* To do *
Starting with the line that includes "You are a GUI", write out every remaining line of the records below exactly as it appears, leaving out any images.

* Exercise data *
^^^^^^^^

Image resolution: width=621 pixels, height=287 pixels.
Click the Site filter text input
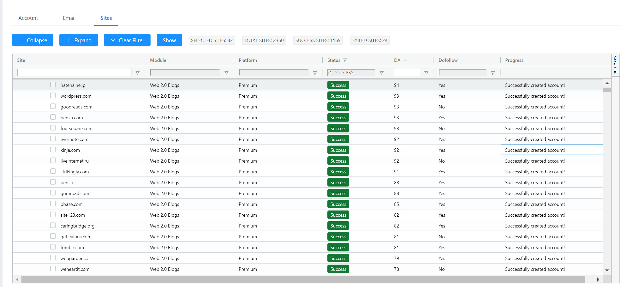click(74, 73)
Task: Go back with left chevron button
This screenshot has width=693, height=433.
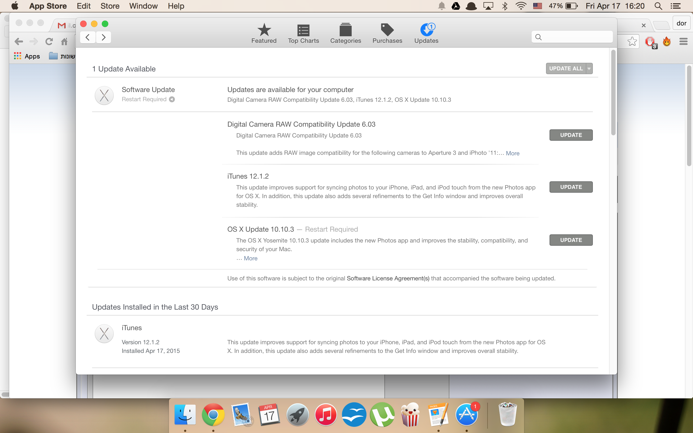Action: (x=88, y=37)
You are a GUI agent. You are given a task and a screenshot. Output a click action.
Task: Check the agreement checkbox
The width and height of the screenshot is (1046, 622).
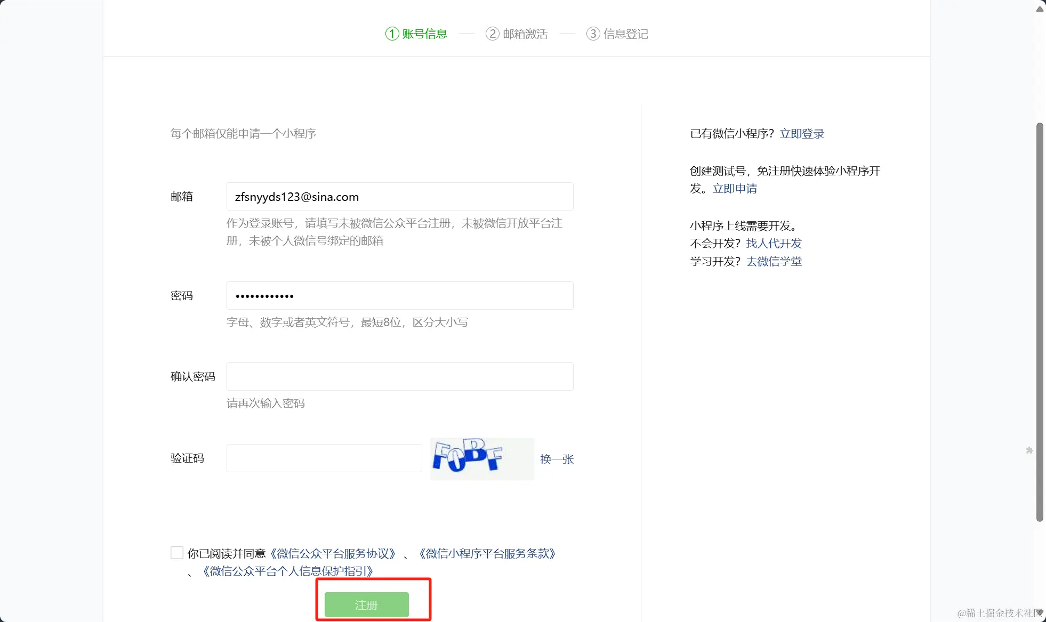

^^^^^^^^

* Task response *
You are a GUI agent. You are given a task and a screenshot. Output a click action.
Task: Check the agreement checkbox
The width and height of the screenshot is (1046, 622).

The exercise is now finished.